Petitioner argued that neither federal nor state law barred sentencing respondent to death. Petitioner also urged the court to find the three statutory aggravating circumstances identified at the first sentencing, largely repeating the arguments it had made at the first proceeding. App. 78-94. Respondent argued that imposing the death penalty would violate Bullington v. Missouri, 451 U.S. 430 (1981), North Carolina v. Pearce, 395 U.S. 711 (1969), and Arizona Rule of Criminal Procedure 26.14, which implements the resentencing principles of the Pearce case. With respect to aggravating and mitigating circumstances, respondent effectively conceded the presence of the pecuniary gain aggravating circumstance, thinking the issue foreclosed by a statement in the opinion of the State Supreme Court. See App. 104; 130 Ariz., at 431, 636 P.2d, at 1213 ("In the instant case, the hope of financial gain was a cause of the murder . . ."). But [467 U.S. 203, 208]   respondent contended that this aggravating circumstance was outweighed by a statutory mitigating circumstance not among the five enumerated in the death sentencing statute: according to the testimony of the jury foreperson, the conviction for first degree murder was based on the felony-murder instruction, not on the premeditation instruction; thus, respondent contended, to regard the theft as an aggravating circumstance after using it to elevate second degree murder into first would be a form of double counting. App. 94-108.

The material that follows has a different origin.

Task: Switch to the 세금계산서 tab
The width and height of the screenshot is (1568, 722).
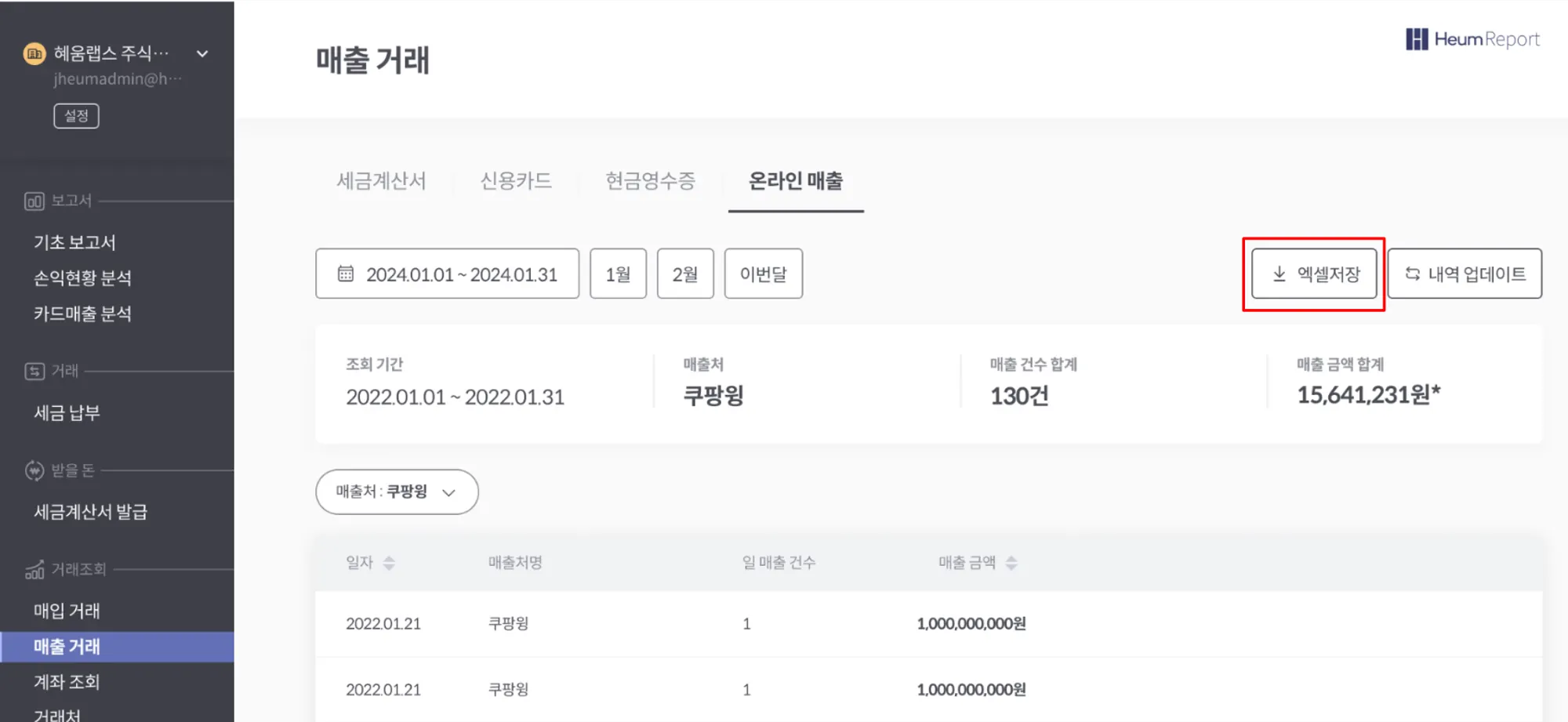Action: coord(381,181)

Several days after the hearing, the trial court returned a special verdict reciting findings on each of the statutory aggravating and mitigating circumstances and on the one nonstatutory mitigating circumstance urged by respondent. The court found to be present only one of the seven statutory aggravating circumstances, namely, 13-703(F)(5), concerning commission of the murder for pecuniary gain. The court also found that none of the five statutory mitigating circumstances was present and that the fact that the murder conviction was for felony murder, if a mitigating circumstance at all, was not sufficiently substantial to call for leniency. App. 118-124. Accordingly, as required under Arizona law, Ariz. Rev. Stat. Ann. 13-703(E) (Supp. 1983-1984), the court sentenced respondent to death.

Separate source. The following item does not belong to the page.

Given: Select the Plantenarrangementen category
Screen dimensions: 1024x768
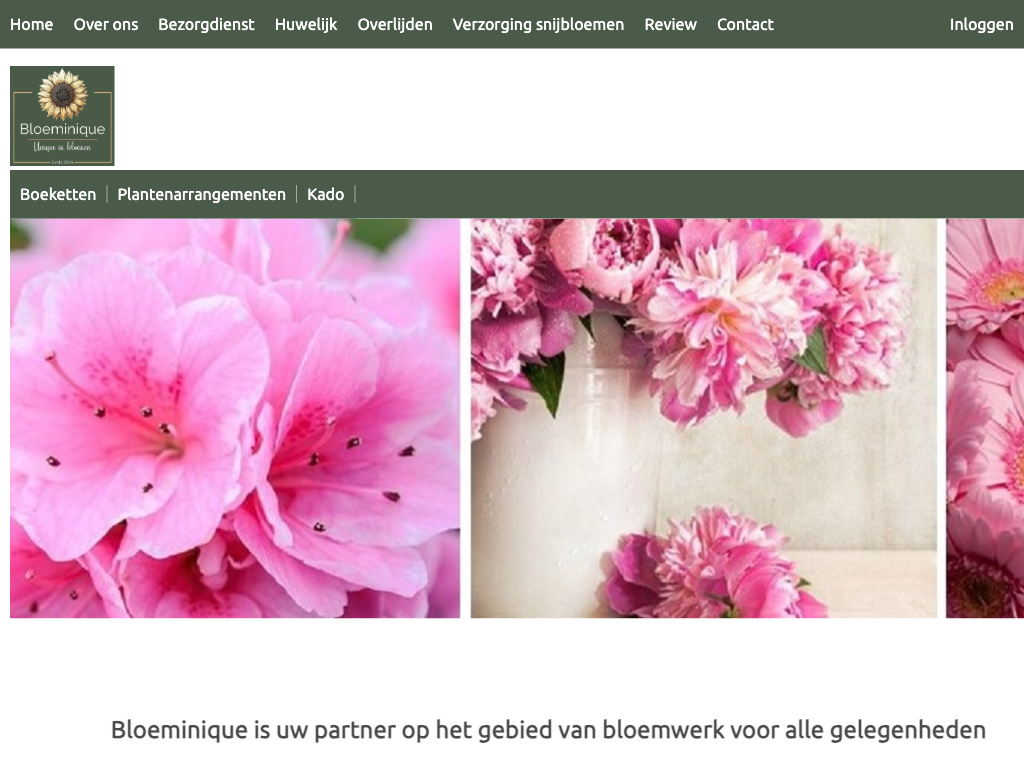Looking at the screenshot, I should (x=201, y=194).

In his mandatory appeal to the Supreme Court of Arizona, respondent argued that imposition of the death sentence on resentencing, after he had effectively been "acquitted" of death at his initial sentencing, violated the Double Jeopardy Clause of the Fifth Amendment, as applied to the States by the Fourteenth Amendment. Benton v. Maryland, 395 U.S. 784 (1969). He also argued that the death sentence violated the Due Process Clause of the Fourteenth Amendment, as interpreted in North Carolina v. Pearce, supra. The Supreme Court of Arizona addressed only the first argument. It concluded that, under this Court's decision in Bullington v. Missouri, supra, respondent's sentence violated the constitutional prohibition on double jeopardy. 136 Ariz. 166, 665 P.2d 48 (1983). The court therefore ordered [467 U.S. 203, 209]   respondent's sentence for first degree murder reduced to life imprisonment without possibility of parole for 25 years.

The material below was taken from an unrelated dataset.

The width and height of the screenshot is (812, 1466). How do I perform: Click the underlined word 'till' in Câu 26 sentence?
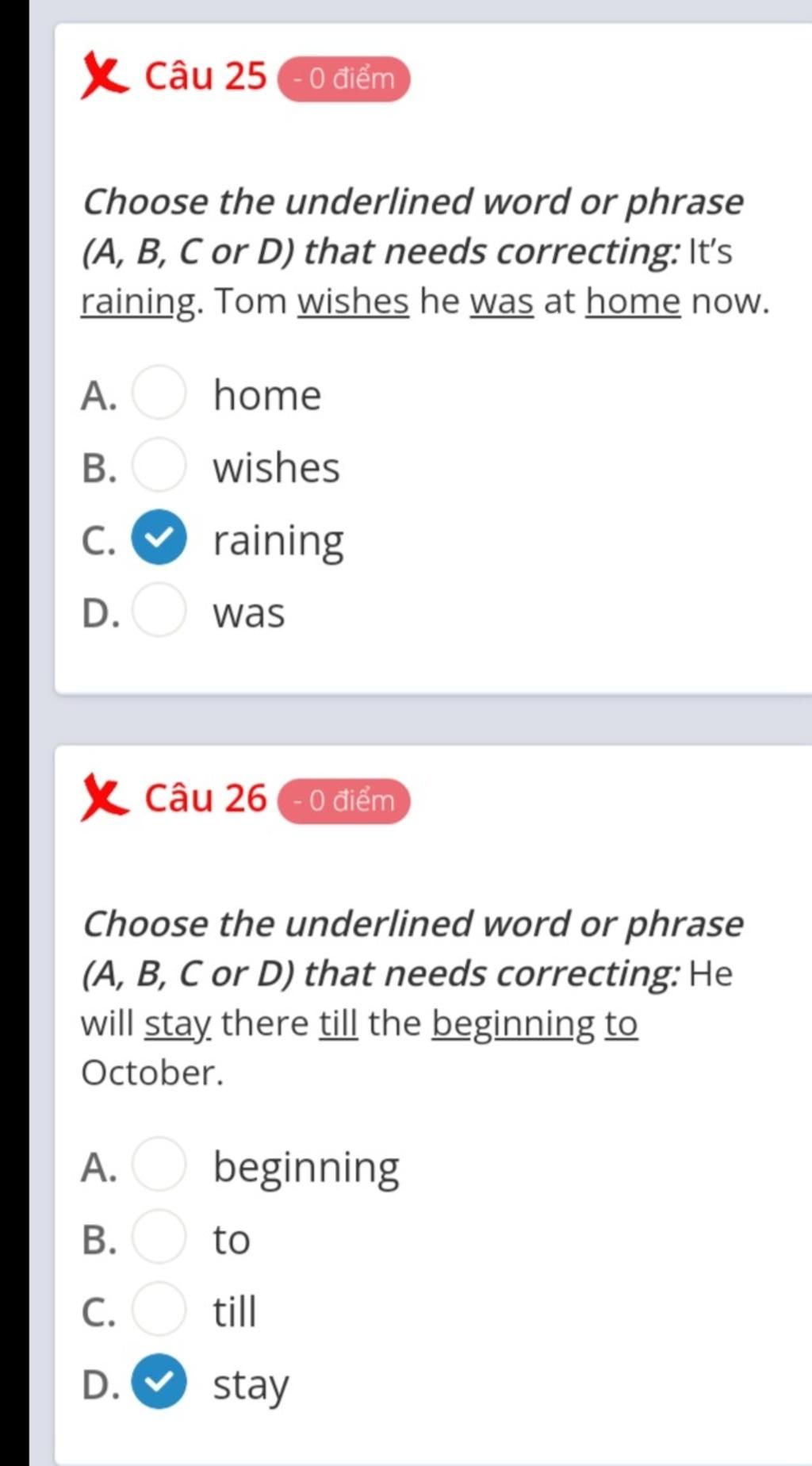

The State of Arizona filed a petition for a writ of certiorari. We granted certiorari, 464 U.S. 1038 (1983), and now affirm.

II

In Bullington v. Missouri this Court held that the Double Jeopardy Clause applies to Missouri's capital sentencing proceeding and thus bars imposition of the death penalty upon reconviction after an initial conviction, set aside on appeal, has resulted in rejection of the death sentence. The Court identified several characteristics of Missouri's sentencing proceeding that make it comparable to a trial for double jeopardy purposes. The discretion of the sentencer - the jury in Missouri - is restricted to precisely two options: death, and life imprisonment without possibility of release for 50 years. In addition, the sentencer is to make its decision guided by substantive standards and based on evidence introduced in a separate proceeding that formally resembles a trial. Finally, the prosecution has to prove certain statutorily defined facts beyond a reasonable doubt in order to support a sentence of death. 451 U.S., at 438 . For these reasons, when the Missouri sentencer imposes a sentence of life imprisonment in a capital sentencing proceeding, it has determined that the prosecution has failed to prove its case. Because the Court believed that the anxiety and ordeal suffered by a defendant in Missouri's capital sentencing proceeding are the equal of those suffered in a trial on the issue of guilt, the Court concluded that the Double Jeopardy Clause prohibits the State from resentencing the defendant to death after the sentencer has in effect acquitted the defendant of that penalty.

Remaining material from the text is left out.